(Stored items)

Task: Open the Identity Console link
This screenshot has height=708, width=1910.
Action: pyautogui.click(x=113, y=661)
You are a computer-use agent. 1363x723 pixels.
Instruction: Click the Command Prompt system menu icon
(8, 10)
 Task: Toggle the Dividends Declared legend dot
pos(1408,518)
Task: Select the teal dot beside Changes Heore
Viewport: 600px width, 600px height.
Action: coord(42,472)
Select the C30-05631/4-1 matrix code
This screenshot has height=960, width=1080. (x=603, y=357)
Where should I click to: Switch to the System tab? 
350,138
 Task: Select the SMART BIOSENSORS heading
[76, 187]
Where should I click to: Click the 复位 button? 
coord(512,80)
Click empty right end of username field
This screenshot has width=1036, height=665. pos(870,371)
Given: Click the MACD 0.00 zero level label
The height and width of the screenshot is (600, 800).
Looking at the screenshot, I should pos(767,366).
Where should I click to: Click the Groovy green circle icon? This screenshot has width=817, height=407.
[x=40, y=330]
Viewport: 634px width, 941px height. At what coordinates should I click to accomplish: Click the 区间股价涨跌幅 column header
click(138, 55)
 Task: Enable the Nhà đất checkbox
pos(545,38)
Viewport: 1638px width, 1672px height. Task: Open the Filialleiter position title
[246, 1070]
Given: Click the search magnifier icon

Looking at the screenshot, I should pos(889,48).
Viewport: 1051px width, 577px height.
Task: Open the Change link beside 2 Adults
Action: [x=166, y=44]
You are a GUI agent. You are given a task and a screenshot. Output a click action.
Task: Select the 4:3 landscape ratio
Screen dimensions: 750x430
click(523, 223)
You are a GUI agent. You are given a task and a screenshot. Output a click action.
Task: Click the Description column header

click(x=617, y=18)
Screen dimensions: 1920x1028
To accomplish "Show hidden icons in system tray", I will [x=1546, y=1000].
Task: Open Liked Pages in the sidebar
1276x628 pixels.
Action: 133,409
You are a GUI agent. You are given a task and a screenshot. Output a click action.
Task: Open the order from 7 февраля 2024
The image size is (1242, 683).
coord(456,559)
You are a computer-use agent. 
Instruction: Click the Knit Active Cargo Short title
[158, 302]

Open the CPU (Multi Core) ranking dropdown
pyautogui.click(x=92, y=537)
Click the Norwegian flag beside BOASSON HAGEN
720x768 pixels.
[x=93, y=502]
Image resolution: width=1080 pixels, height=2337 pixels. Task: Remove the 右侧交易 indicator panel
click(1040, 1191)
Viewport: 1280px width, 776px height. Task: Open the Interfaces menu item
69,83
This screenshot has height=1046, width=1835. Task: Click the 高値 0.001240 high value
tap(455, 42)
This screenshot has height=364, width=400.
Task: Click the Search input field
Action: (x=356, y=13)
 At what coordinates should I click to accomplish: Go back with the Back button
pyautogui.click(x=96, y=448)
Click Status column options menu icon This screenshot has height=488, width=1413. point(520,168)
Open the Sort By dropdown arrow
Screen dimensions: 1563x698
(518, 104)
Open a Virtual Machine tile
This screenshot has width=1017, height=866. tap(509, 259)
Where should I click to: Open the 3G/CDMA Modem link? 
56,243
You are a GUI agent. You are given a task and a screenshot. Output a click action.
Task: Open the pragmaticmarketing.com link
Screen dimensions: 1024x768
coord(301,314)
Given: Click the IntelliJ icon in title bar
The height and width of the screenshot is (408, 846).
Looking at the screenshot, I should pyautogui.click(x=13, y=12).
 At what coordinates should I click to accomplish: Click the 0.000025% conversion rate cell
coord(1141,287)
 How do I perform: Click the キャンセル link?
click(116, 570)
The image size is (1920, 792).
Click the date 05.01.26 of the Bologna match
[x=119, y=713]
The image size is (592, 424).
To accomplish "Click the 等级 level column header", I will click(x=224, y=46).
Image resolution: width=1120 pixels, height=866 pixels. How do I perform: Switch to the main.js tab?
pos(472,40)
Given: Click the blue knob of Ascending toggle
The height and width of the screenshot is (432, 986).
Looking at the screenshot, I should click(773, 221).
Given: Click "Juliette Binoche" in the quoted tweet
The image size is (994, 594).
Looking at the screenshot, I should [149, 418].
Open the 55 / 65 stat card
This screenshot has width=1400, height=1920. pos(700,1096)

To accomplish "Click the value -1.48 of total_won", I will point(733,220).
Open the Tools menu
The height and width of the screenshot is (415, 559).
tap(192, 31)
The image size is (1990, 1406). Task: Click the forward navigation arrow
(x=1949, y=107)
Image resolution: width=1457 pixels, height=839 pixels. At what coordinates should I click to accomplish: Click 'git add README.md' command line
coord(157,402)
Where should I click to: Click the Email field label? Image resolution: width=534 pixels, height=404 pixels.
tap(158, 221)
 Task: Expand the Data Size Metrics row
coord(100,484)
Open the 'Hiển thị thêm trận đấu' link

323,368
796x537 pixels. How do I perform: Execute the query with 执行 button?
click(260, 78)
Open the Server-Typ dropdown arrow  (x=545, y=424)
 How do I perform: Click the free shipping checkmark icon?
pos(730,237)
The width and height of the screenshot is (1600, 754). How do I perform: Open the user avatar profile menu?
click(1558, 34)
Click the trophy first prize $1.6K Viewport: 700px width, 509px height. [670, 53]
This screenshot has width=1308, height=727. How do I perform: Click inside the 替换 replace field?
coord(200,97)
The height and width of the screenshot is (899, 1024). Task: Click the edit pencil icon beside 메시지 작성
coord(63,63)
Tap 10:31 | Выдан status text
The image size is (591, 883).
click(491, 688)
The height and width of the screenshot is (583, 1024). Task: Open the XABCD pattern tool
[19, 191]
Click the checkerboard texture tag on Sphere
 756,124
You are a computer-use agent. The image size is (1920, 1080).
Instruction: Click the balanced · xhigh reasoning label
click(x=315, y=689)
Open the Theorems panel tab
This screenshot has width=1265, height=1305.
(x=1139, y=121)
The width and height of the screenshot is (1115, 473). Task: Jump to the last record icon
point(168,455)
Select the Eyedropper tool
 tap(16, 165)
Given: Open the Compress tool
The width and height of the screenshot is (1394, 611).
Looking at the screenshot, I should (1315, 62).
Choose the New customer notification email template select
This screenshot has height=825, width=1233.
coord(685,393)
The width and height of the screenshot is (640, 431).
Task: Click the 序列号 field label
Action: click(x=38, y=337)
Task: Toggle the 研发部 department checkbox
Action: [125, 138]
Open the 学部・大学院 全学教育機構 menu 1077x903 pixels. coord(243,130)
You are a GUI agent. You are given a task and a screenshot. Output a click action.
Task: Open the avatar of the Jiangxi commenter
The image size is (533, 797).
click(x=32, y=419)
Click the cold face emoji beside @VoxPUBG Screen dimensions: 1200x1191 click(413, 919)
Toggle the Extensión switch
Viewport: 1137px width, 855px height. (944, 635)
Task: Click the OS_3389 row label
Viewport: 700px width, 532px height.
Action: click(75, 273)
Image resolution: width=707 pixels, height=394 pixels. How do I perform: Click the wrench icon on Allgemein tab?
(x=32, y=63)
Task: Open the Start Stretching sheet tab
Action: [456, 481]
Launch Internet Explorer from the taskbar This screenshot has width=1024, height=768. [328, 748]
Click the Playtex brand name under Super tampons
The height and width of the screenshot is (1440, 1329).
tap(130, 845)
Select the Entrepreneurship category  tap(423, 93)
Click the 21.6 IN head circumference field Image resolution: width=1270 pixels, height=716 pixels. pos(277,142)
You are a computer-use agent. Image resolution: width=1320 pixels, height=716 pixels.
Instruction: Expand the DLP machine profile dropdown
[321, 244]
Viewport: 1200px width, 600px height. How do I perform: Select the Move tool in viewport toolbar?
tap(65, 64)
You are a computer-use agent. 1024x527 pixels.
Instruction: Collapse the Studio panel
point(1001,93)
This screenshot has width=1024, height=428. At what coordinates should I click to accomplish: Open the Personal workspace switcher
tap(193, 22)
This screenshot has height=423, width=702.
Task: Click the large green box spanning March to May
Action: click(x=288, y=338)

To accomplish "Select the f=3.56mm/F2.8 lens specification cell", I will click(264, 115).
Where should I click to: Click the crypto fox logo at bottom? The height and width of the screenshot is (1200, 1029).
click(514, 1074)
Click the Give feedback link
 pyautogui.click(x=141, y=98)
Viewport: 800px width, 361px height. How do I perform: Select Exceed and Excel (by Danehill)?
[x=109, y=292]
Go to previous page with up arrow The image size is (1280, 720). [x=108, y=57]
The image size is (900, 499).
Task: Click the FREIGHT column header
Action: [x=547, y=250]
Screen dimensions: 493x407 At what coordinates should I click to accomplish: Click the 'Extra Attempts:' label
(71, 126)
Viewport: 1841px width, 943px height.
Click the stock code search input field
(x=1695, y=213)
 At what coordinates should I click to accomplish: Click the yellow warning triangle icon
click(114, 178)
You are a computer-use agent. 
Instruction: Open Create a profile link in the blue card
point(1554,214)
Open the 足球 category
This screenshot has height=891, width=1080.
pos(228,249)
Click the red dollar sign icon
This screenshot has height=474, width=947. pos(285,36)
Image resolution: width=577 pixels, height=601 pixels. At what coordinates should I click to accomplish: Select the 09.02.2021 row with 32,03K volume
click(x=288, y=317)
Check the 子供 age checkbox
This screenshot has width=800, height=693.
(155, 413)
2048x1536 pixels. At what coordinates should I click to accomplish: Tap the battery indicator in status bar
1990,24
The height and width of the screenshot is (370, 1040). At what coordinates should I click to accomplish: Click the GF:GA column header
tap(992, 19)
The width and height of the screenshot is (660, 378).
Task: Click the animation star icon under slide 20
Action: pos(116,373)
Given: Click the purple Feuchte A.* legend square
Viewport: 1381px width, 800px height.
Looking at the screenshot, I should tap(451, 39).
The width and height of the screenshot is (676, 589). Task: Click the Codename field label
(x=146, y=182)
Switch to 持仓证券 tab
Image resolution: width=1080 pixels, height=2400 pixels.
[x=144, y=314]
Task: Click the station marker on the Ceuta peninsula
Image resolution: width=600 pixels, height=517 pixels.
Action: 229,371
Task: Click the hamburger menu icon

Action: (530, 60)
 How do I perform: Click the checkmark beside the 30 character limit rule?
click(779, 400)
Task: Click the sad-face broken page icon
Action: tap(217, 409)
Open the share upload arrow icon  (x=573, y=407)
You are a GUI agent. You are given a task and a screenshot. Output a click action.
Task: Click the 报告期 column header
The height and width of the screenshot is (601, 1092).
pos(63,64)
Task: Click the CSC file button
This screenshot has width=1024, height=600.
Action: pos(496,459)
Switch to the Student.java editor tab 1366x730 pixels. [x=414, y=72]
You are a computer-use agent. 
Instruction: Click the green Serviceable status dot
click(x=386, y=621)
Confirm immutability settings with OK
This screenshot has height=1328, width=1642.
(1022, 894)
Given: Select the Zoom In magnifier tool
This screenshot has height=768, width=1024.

GOAL OF THE EXERCISE ->
Give back the lines of the data exactly as they are written, from the first line through the line containing "Given: Click the MACD 0.00 zero level label".

WRITTEN SOLUTION ->
Task: Open the Identity Console link
This screenshot has height=708, width=1910.
Action: pyautogui.click(x=113, y=661)
You are a computer-use agent. 1363x723 pixels.
Instruction: Click the Command Prompt system menu icon
(8, 10)
 Task: Toggle the Dividends Declared legend dot
pos(1408,518)
Task: Select the teal dot beside Changes Heore
Viewport: 600px width, 600px height.
Action: coord(42,472)
Select the C30-05631/4-1 matrix code
This screenshot has height=960, width=1080. (x=603, y=357)
Where should I click to: Switch to the System tab? 
350,138
 Task: Select the SMART BIOSENSORS heading
[76, 187]
Where should I click to: Click the 复位 button? 
coord(512,80)
Click empty right end of username field
This screenshot has width=1036, height=665. pos(870,371)
Given: Click the MACD 0.00 zero level label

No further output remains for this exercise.